劇場公開日 2023年8月18日

「偏見は正しい判断を狂わせる」SAND LAND おじゃるさんの映画レビュー(感想・評価)

4.0偏見は正しい判断を狂わせる

2023年8月19日
iPhoneアプリから投稿
鑑賞方法:映画館

泣ける

楽しい

幸せ

原作未読ですが、鳥山明さんの作品ということで期待していた本作。公開初日に仕事帰りに鑑賞してきました。

ストーリーは、水不足で人間も魔物も困っている砂の世界・サンドランドで、人々のために立ち上がった保安官ラオ、魔物の王子・ベルゼブブ、魔物の泥棒・シーフの三人が、「幻の泉」を探す旅の中でしだいに心通わせるようになるとともに、水不足の原因やラオの過去が明らかになっていくというもの。

開幕わずか10分で主要人物の立ち位置と作品世界の概要を理解させ、幻の泉探しの旅がスタートするという鮮やかな立ち上がりで、観客は瞬く間にサンドランドの世界に誘われます。その後も、砂漠の巨大生物や盗賊に襲われたり、王国軍と戦車戦を繰り広げたりと、旅の苦労を重ねながら、ベルゼブブたちが少しずつ心を通わせる展開がなかなかいいです。やがてそれは周囲の人物にも広がっていき、終盤につながる伏線となっているのもおもしろかったです。

鳥山明さんらしい、わかりやすくて心が洗われるストーリーは、言ってみれば勧善懲悪の王道展開です。それだけに、“偏見や欲望といった人間の弱く醜い心が要らぬ争いを生み、そしてそれを解決するのは強く正しく優しい心だ”という強いメッセージが、シンプルに伝わってきます。

中心的な登場人物は、悪魔でありながら純粋な心のベルゼブブ、愚痴は多いが王子のお目付役としての掛け合いが楽しいシーフ、老いてなお正義感と芯の強さを失わないラオと、個性豊かな顔ぶれです。これに加えて、国王、アレ将軍、ゼウ将軍など、他の登場人物もしっかりキャラが立っていて、行動にブレがないので観ていて気持ちがいいです。

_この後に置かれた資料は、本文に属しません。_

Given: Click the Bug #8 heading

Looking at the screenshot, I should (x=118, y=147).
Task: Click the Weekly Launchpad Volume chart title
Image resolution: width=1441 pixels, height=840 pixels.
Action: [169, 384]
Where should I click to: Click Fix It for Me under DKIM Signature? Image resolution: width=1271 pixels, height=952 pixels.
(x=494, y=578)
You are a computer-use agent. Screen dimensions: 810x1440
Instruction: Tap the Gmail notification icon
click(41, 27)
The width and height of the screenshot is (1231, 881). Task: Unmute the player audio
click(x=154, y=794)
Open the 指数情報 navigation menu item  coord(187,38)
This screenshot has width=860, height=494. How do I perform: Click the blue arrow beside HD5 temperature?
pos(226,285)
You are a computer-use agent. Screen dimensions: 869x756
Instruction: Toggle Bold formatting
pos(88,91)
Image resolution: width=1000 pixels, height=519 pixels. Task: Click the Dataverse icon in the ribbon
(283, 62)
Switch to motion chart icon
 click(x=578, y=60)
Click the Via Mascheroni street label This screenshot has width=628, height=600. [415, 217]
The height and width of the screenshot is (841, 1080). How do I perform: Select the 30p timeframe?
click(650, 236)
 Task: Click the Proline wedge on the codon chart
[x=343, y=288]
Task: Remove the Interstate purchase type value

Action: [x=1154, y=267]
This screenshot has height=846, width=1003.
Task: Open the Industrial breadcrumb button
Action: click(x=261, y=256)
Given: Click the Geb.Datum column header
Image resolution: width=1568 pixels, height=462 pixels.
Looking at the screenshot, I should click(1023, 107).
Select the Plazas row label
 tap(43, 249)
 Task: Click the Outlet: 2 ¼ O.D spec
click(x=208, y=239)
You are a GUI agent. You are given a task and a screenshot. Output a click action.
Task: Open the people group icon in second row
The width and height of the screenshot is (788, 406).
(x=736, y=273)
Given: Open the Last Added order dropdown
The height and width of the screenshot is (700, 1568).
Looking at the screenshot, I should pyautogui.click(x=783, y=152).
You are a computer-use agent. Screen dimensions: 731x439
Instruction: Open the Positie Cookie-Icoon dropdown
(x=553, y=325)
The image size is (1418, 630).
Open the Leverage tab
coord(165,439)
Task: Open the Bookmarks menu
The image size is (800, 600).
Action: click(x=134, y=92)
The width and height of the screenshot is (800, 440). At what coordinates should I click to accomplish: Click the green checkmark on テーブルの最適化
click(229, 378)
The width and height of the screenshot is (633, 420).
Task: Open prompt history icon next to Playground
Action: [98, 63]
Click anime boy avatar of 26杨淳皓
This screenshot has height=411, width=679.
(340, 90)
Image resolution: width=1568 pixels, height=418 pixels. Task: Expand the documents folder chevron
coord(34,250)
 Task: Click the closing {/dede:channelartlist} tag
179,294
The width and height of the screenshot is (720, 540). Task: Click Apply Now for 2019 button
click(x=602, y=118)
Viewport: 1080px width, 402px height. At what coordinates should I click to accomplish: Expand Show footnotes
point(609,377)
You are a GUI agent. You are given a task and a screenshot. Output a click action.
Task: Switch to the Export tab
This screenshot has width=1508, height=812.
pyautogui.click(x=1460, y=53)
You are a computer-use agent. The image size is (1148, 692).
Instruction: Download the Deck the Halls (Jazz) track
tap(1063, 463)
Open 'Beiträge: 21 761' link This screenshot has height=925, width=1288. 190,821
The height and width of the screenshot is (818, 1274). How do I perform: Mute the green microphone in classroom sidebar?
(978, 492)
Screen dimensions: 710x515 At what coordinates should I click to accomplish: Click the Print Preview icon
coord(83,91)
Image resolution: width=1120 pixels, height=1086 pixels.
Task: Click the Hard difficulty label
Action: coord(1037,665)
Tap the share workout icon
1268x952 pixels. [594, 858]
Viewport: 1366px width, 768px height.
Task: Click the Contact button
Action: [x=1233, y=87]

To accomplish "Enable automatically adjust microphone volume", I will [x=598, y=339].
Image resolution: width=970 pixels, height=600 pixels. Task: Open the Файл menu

そんなキャラクターたちがいきいきと動き回ったり、細部まで描かれた独特のメカが登場したりと、映像的にも楽しませてくれます。アクションシーンも見応えがあり、ワクワクさせてくれます。夏休み中のアニメ作品ということで、残虐性はなく流血も必要最低限で、子どもが観ることに配慮した描写に好感がもてます。

ただ、バトルは意外と少なく、変わり映えのない砂漠でのシーンが大半だったりで、やや中弛みは感じます。また、水を巡る話でありながら、砂漠の旅の過酷さがイマイチ伝わってこないのも残念でした。とはいえ、劇場で観るべき良作で、子どもから大人まで幅広い層におすすめできます。

キャストは、田村睦心さん、山路和弘さん、チョーさん、大塚明夫さん、茶風林さん、鶴岡聡さん、飛田展男さんらベテラン声優陣で、安心して作品世界に浸れます。やはりアニメ作品はこうありたいものです。